**Exercise aim**
Only the text should be kept: print every entry below exactly and leave each image out.

─── Record extracts

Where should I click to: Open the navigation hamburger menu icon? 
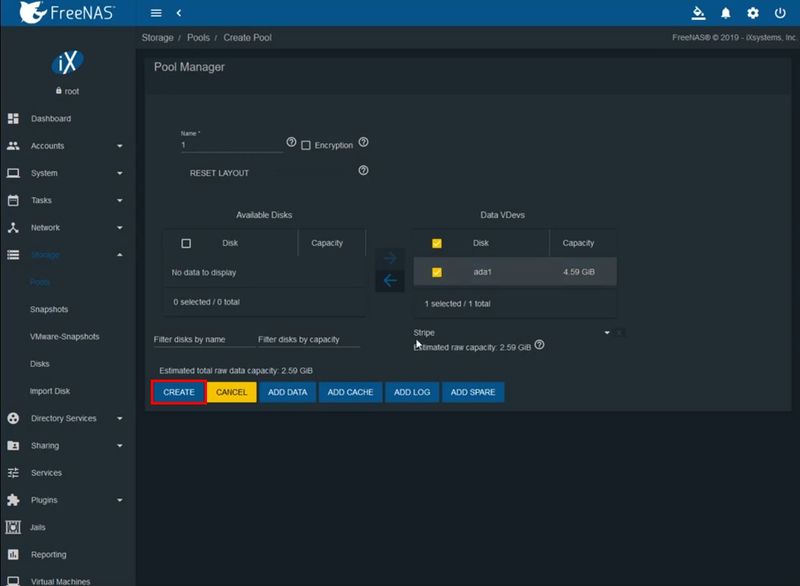coord(155,13)
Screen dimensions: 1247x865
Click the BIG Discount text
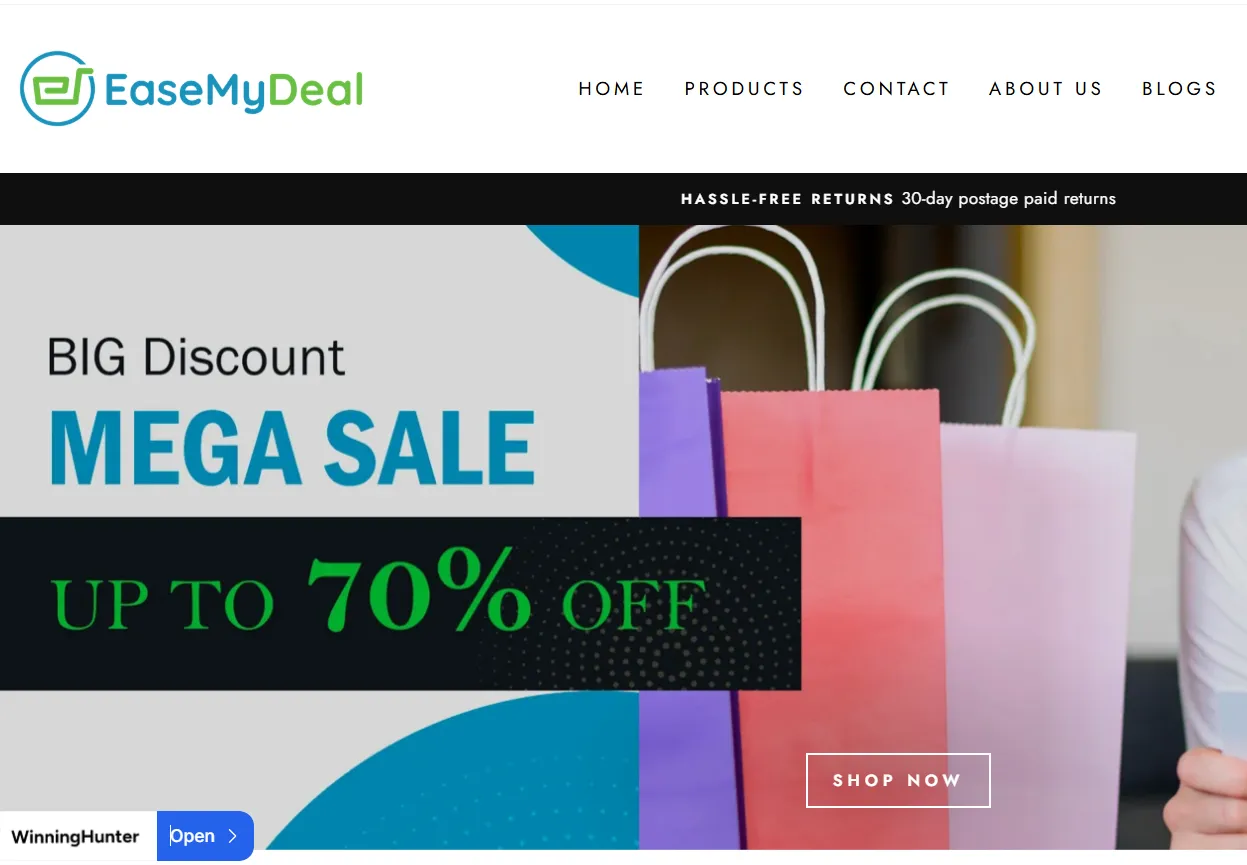[197, 358]
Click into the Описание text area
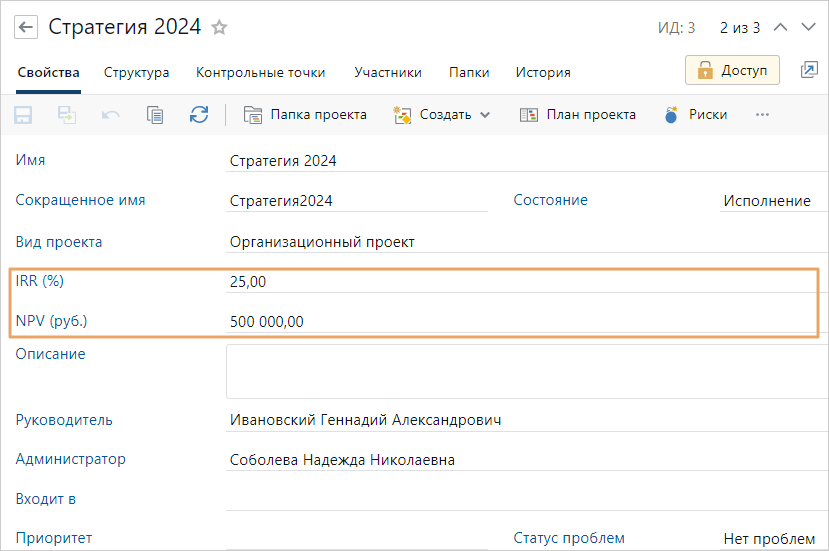Viewport: 829px width, 551px height. click(520, 371)
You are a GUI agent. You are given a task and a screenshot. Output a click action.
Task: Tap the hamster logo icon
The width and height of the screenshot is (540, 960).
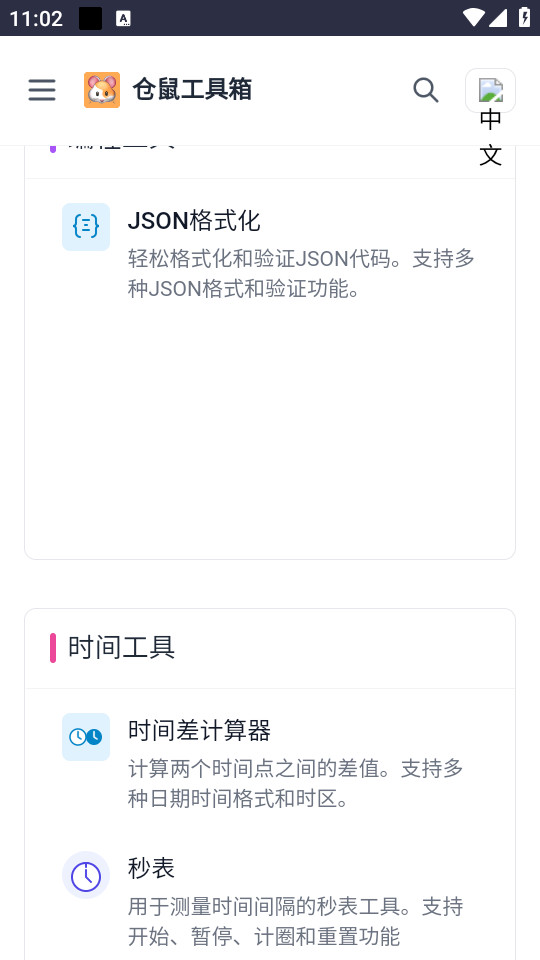point(102,90)
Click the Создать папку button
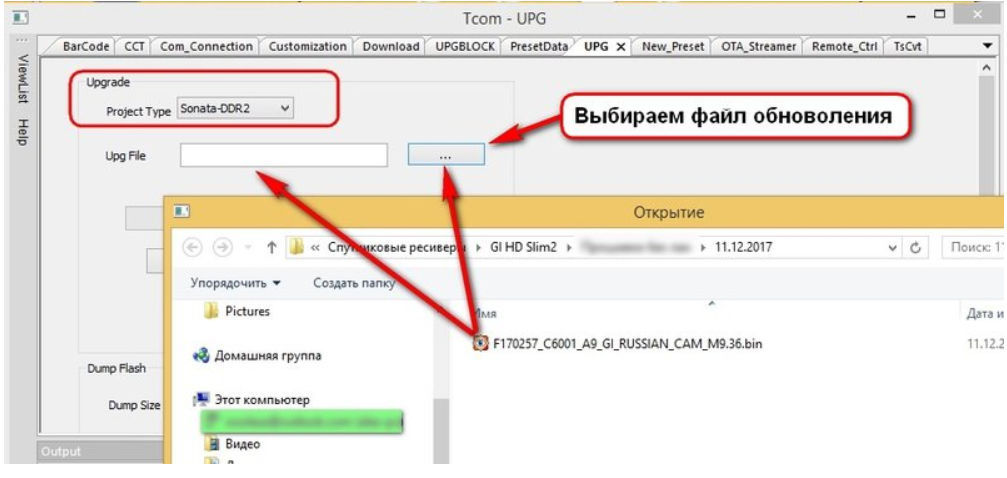1007x478 pixels. [353, 283]
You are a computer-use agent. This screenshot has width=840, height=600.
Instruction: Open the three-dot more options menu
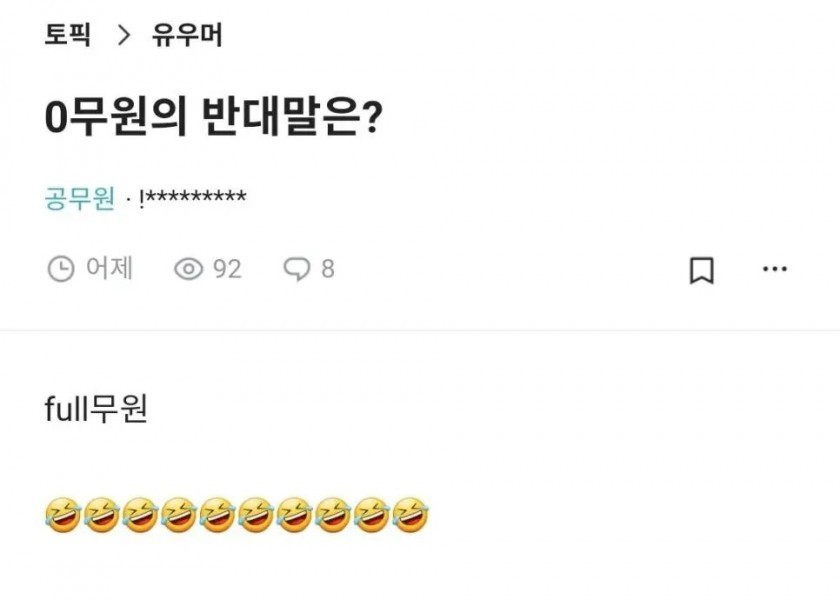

──────

**Written answer**
Where should I click to: Open the navigation hamburger menu icon? 
coord(155,13)
Screen dimensions: 1247x865
Click the BIG Discount text
[197, 358]
Click into the Описание text area
Viewport: 829px width, 551px height. click(520, 371)
You are a GUI agent. You are given a task and a screenshot. Output a click action.
Task: Tap the hamster logo icon
The width and height of the screenshot is (540, 960).
point(102,90)
Click the Создать папку button
1007x478 pixels. [353, 283]
You are a computer-use agent. This screenshot has width=840, height=600.
Instruction: Open the three-dot more options menu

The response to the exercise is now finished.